Le roi, en se levant, ne donnait pas le signal du départ; souvent les invités restaient après l'hôte; mais la liberté n'était pas plus grande, elle ne dégénérait pas en licence.

Le roi se retirait habituellement chez madame de Pompadour. Parfois le champagne frappé, dont il abusait, lui montait à la tête; la marquise en faisait alors ce qu'elle pouvait jusqu'au lendemain. On faisait lever quelque femme de chambre, mais dans le plus grand mystère, et on préparait du thé.
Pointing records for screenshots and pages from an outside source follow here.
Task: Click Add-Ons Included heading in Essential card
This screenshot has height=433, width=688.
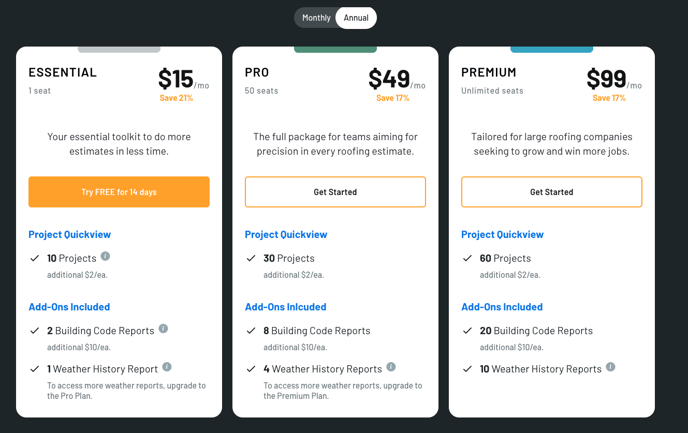Action: pos(69,307)
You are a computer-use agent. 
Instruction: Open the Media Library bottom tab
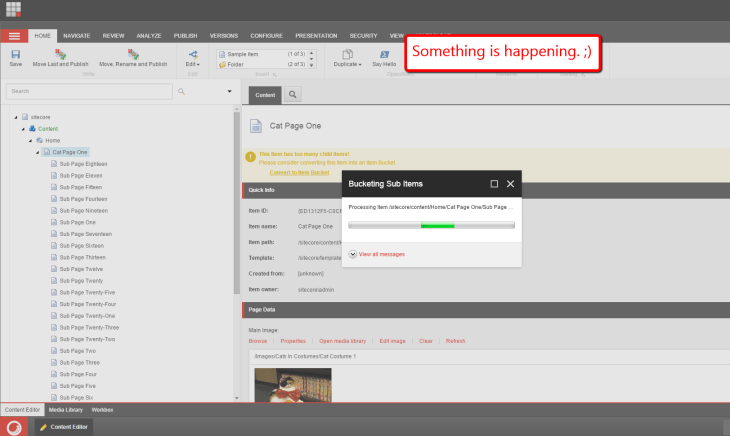[x=66, y=410]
Plus d'une fois la favorite eut sujet d'être inquiète, et madame du Hausset raconte que, certaine nuit, la vie de Louis XV fut en danger; mais on avait toujours un médecin sous la main.

—Que deviendrais-je, grands dieux, disait la marquise, si jamais le roi venait à mourir chez moi!!! Je serais massacrée; la populace me traînerait dans les ruisseaux.